**AIM OF THE TASK**: Recast all of the data below as a numbered list, leaving out any blank lines.

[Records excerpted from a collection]

>>>>

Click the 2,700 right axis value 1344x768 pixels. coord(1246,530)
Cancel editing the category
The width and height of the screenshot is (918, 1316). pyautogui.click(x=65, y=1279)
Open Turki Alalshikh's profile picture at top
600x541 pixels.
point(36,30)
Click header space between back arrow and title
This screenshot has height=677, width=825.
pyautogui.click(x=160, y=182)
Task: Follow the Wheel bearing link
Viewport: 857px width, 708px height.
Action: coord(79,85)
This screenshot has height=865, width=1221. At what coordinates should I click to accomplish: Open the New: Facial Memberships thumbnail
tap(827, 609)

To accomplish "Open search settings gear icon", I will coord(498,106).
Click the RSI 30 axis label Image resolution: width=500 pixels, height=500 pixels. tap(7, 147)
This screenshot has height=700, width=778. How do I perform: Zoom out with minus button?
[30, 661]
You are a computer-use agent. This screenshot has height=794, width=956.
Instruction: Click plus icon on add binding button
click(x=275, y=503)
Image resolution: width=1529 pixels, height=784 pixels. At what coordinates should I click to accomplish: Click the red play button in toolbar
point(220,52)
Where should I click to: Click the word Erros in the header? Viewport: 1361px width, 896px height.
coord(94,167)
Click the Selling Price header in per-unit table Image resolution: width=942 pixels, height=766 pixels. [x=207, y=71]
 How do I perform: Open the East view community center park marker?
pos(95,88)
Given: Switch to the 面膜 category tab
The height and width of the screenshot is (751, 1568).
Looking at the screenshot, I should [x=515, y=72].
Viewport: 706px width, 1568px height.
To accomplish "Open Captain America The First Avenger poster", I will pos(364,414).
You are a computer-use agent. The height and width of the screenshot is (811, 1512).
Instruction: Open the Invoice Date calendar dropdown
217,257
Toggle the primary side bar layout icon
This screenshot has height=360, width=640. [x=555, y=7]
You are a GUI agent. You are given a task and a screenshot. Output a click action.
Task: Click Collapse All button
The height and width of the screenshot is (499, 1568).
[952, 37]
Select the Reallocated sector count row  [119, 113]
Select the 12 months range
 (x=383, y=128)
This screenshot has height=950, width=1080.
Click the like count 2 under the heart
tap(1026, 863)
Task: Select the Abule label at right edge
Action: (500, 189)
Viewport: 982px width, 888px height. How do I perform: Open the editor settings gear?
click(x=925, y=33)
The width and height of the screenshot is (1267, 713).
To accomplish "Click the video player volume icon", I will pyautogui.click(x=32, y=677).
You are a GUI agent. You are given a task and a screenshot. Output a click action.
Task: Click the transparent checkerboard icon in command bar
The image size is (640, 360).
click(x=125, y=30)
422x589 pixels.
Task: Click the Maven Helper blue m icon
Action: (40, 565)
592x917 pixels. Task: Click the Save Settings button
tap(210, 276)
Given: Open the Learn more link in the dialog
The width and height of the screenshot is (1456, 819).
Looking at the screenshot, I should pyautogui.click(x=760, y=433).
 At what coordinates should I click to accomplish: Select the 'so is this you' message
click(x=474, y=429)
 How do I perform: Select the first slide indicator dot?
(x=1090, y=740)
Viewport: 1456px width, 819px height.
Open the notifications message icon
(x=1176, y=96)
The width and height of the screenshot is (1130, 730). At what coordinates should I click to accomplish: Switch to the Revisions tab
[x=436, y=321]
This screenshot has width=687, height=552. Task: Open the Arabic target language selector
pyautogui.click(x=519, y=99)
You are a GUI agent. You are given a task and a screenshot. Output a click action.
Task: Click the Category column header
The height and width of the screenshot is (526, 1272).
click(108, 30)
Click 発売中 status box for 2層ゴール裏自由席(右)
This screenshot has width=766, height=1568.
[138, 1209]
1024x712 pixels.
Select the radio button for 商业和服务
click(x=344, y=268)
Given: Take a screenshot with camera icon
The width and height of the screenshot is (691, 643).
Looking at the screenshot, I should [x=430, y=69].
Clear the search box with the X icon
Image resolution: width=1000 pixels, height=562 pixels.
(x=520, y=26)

<<<<

**ANSWER IN FULL**:
1. Click the 2,700 right axis value 1344x768 pixels. coord(1246,530)
2. Cancel editing the category
3. The width and height of the screenshot is (918, 1316). pyautogui.click(x=65, y=1279)
4. Open Turki Alalshikh's profile picture at top
5. 600x541 pixels.
6. point(36,30)
7. Click header space between back arrow and title
8. This screenshot has height=677, width=825.
9. pyautogui.click(x=160, y=182)
10. Task: Follow the Wheel bearing link
11. Viewport: 857px width, 708px height.
12. Action: coord(79,85)
13. This screenshot has height=865, width=1221. At what coordinates should I click to accomplish: Open the New: Facial Memberships thumbnail
14. tap(827, 609)
15. To accomplish "Open search settings gear icon", I will coord(498,106).
16. Click the RSI 30 axis label Image resolution: width=500 pixels, height=500 pixels. tap(7, 147)
17. This screenshot has height=700, width=778. How do I perform: Zoom out with minus button?
18. [30, 661]
19. You are a computer-use agent. This screenshot has height=794, width=956.
20. Instruction: Click plus icon on add binding button
21. click(x=275, y=503)
22. Image resolution: width=1529 pixels, height=784 pixels. At what coordinates should I click to accomplish: Click the red play button in toolbar
23. point(220,52)
24. Where should I click to: Click the word Erros in the header? Viewport: 1361px width, 896px height.
25. coord(94,167)
26. Click the Selling Price header in per-unit table Image resolution: width=942 pixels, height=766 pixels. [x=207, y=71]
27.  How do I perform: Open the East view community center park marker?
28. pos(95,88)
29. Given: Switch to the 面膜 category tab
30. The height and width of the screenshot is (751, 1568).
31. Looking at the screenshot, I should [x=515, y=72].
32. Viewport: 706px width, 1568px height.
33. To accomplish "Open Captain America The First Avenger poster", I will pos(364,414).
34. You are a computer-use agent. The height and width of the screenshot is (811, 1512).
35. Instruction: Open the Invoice Date calendar dropdown
36. 217,257
37. Toggle the primary side bar layout icon
38. This screenshot has height=360, width=640. [x=555, y=7]
39. You are a GUI agent. You are given a task and a screenshot. Output a click action.
40. Task: Click Collapse All button
41. The height and width of the screenshot is (499, 1568).
42. [952, 37]
43. Select the Reallocated sector count row  [119, 113]
44. Select the 12 months range
45.  (x=383, y=128)
46. This screenshot has height=950, width=1080.
47. Click the like count 2 under the heart
48. tap(1026, 863)
49. Task: Select the Abule label at right edge
50. Action: (500, 189)
51. Viewport: 982px width, 888px height. How do I perform: Open the editor settings gear?
52. click(x=925, y=33)
53. The width and height of the screenshot is (1267, 713).
54. To accomplish "Click the video player volume icon", I will pyautogui.click(x=32, y=677).
55. You are a GUI agent. You are given a task and a screenshot. Output a click action.
56. Task: Click the transparent checkerboard icon in command bar
57. The image size is (640, 360).
58. click(x=125, y=30)
59. 422x589 pixels.
60. Task: Click the Maven Helper blue m icon
61. Action: (40, 565)
62. 592x917 pixels. Task: Click the Save Settings button
63. tap(210, 276)
64. Given: Open the Learn more link in the dialog
65. The width and height of the screenshot is (1456, 819).
66. Looking at the screenshot, I should pyautogui.click(x=760, y=433).
67.  At what coordinates should I click to accomplish: Select the 'so is this you' message
68. click(x=474, y=429)
69.  How do I perform: Select the first slide indicator dot?
70. (x=1090, y=740)
71. Viewport: 1456px width, 819px height.
72. Open the notifications message icon
73. (x=1176, y=96)
74. The width and height of the screenshot is (1130, 730). At what coordinates should I click to accomplish: Switch to the Revisions tab
75. [x=436, y=321]
76. This screenshot has width=687, height=552. Task: Open the Arabic target language selector
77. pyautogui.click(x=519, y=99)
78. You are a GUI agent. You are given a task and a screenshot. Output a click action.
79. Task: Click the Category column header
80. The height and width of the screenshot is (526, 1272).
81. click(108, 30)
82. Click 発売中 status box for 2層ゴール裏自由席(右)
83. This screenshot has width=766, height=1568.
84. [138, 1209]
85. 1024x712 pixels.
86. Select the radio button for 商业和服务
87. click(x=344, y=268)
88. Given: Take a screenshot with camera icon
89. The width and height of the screenshot is (691, 643).
90. Looking at the screenshot, I should [x=430, y=69].
91. Clear the search box with the X icon
92. Image resolution: width=1000 pixels, height=562 pixels.
93. (x=520, y=26)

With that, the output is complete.